§ **WORK REQUIRED**: Convert the material from its start through the line containing "pos(546,354)" into a two-column CSV with the columns request and answer, one row per request, each value in a single quoted field with line breaks replaced by spaces. Omit the pictures.

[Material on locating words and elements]
★ ★ ★ ★ ★

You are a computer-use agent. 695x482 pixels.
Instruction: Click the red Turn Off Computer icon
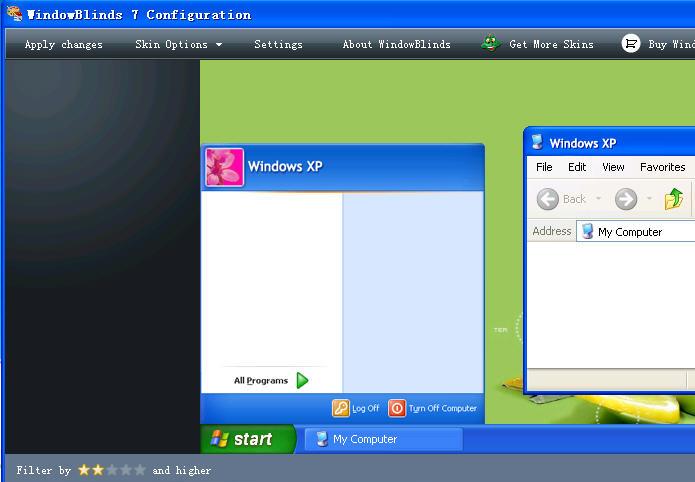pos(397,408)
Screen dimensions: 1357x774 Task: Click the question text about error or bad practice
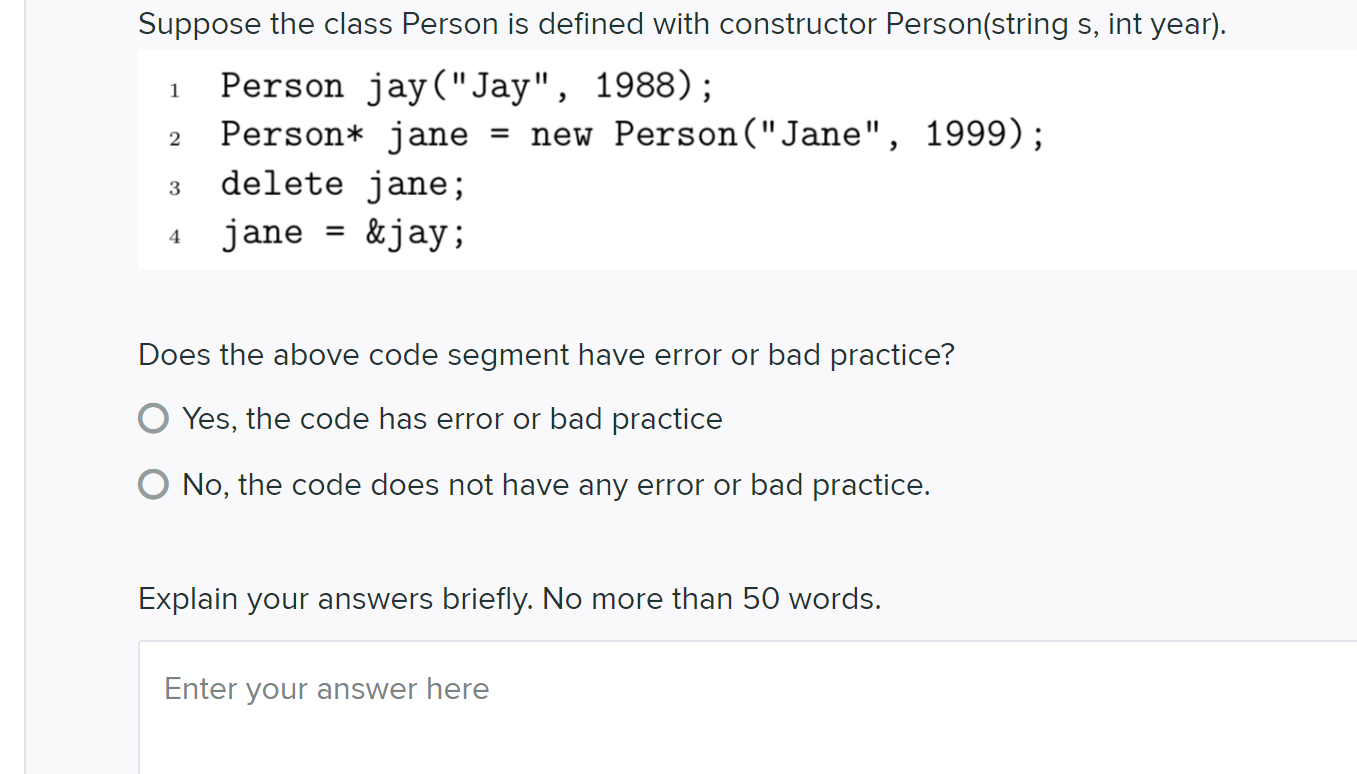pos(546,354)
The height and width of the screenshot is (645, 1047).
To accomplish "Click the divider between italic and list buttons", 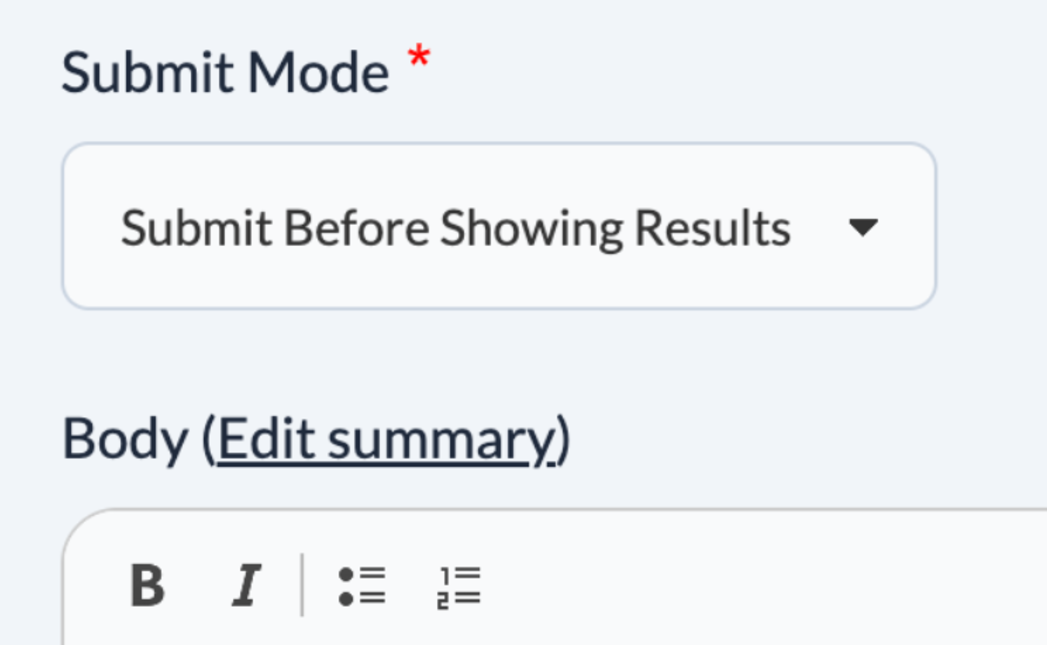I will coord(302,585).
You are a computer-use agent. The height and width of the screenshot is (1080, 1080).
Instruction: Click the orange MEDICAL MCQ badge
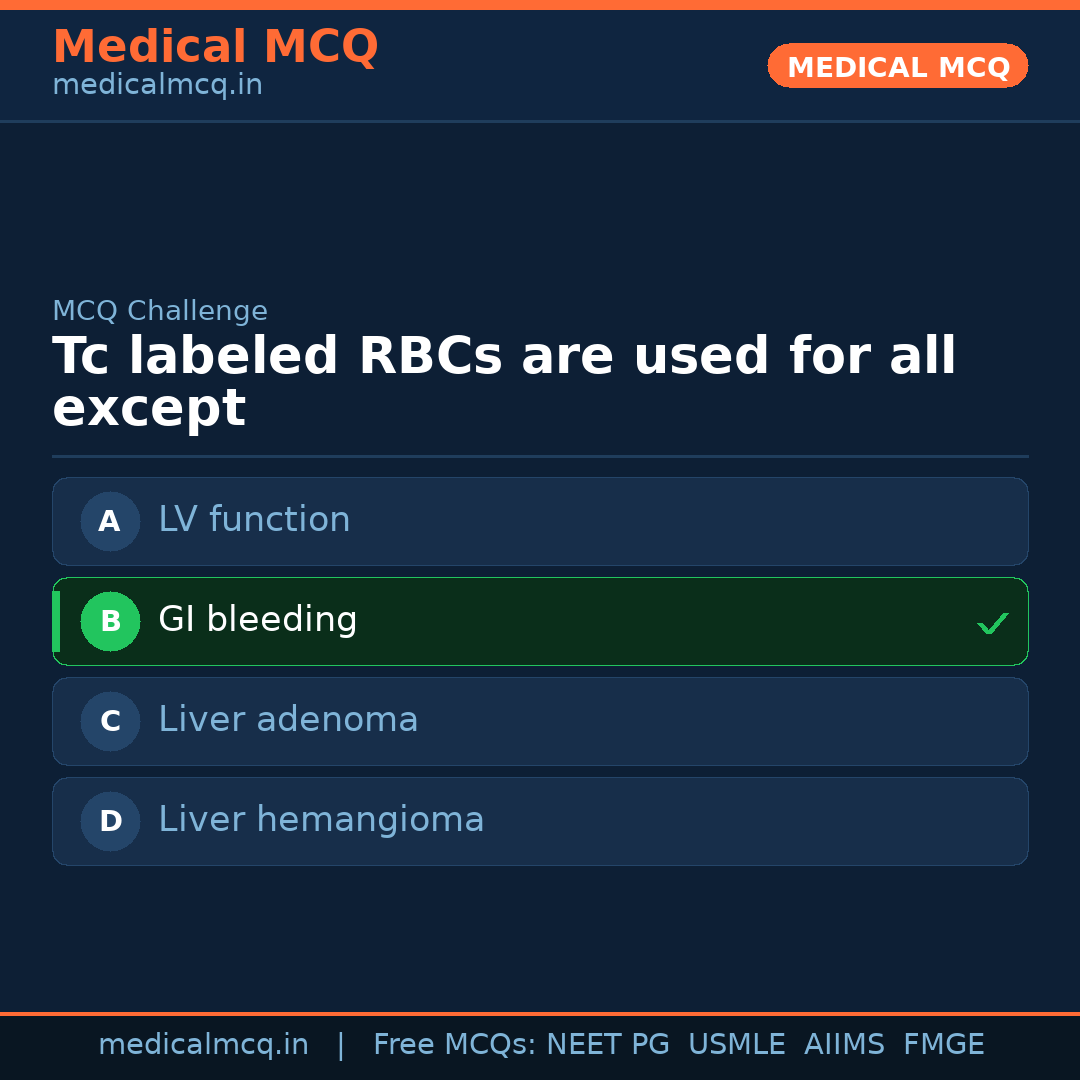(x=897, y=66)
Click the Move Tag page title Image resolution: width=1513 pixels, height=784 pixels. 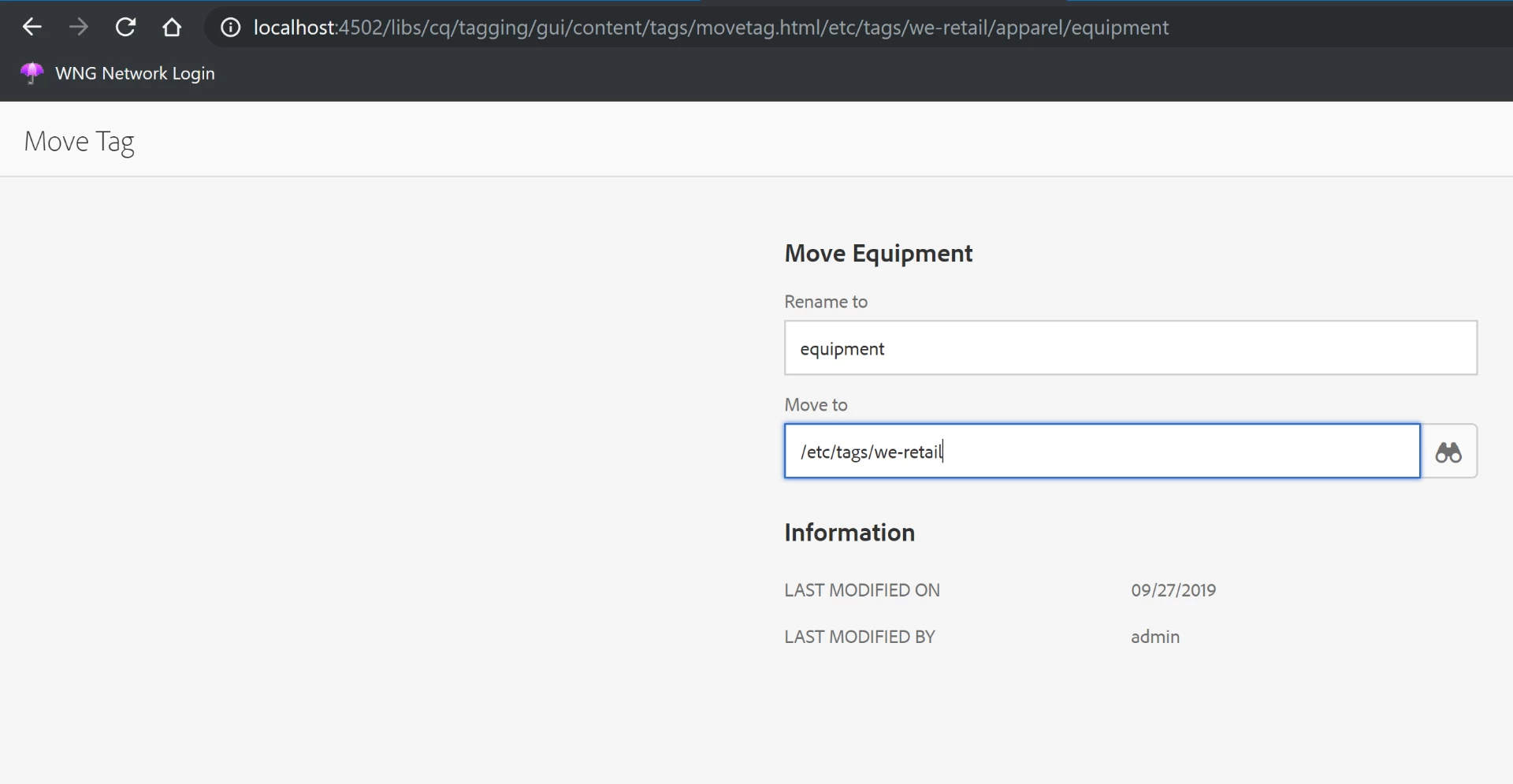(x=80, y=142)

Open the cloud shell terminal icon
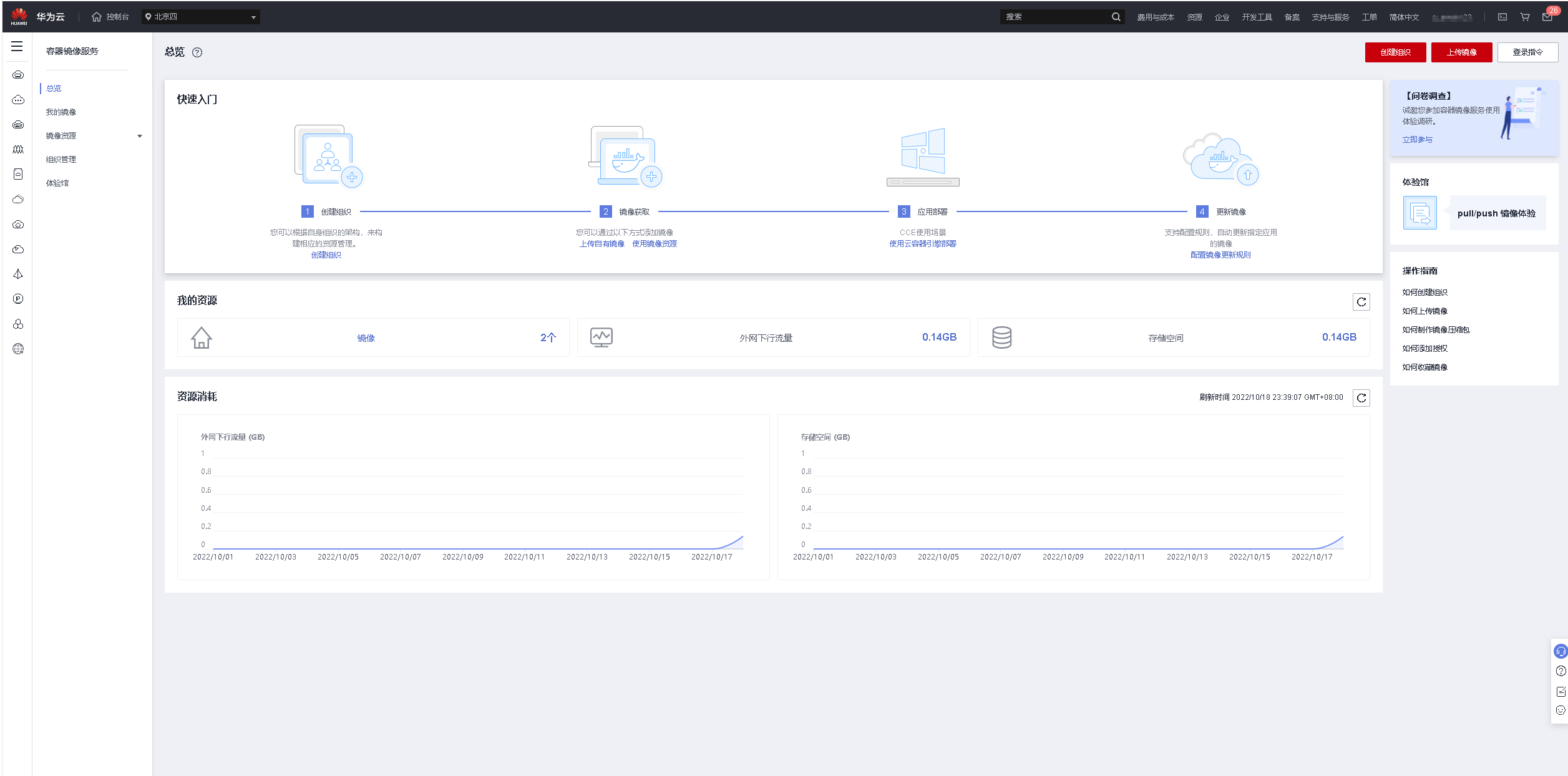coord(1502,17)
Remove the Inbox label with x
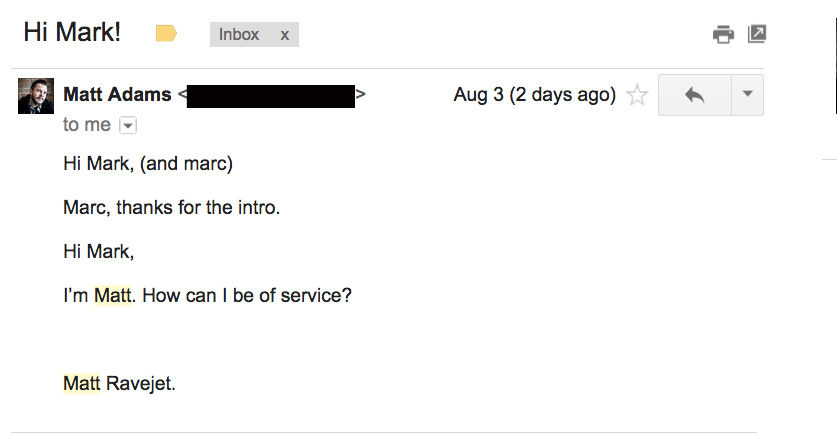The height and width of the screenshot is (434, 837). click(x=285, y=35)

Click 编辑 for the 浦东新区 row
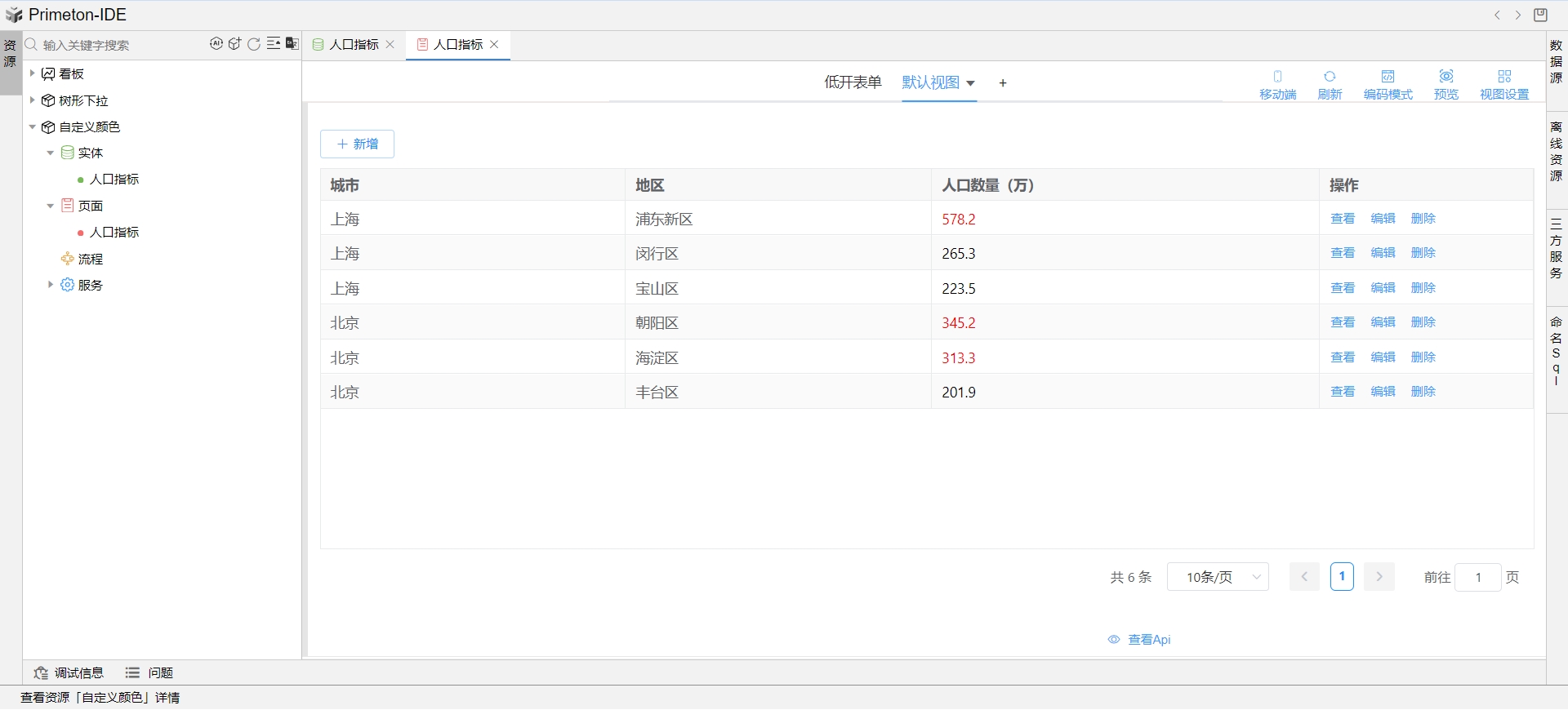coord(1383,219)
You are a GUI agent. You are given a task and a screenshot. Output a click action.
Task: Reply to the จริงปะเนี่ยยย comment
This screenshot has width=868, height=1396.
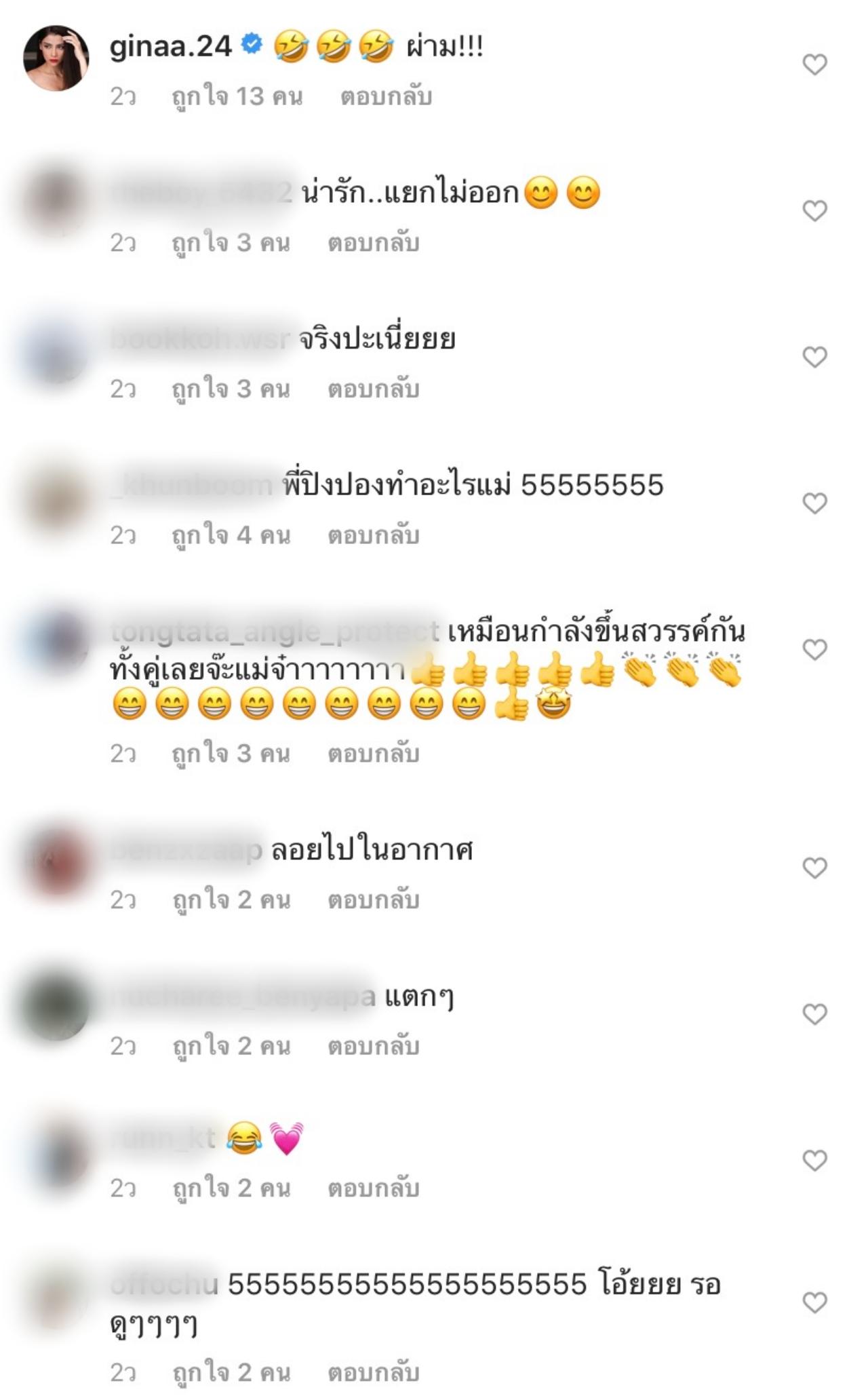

★ ★ ★ ★ ★

§ **EXERCISE RESULT**:
request,answer
"You are a computer-use agent. 695x482 pixels. Instruction: Click the red Turn Off Computer icon","pos(397,408)"
"Screen dimensions: 1357x774 Task: Click the question text about error or bad practice","pos(546,354)"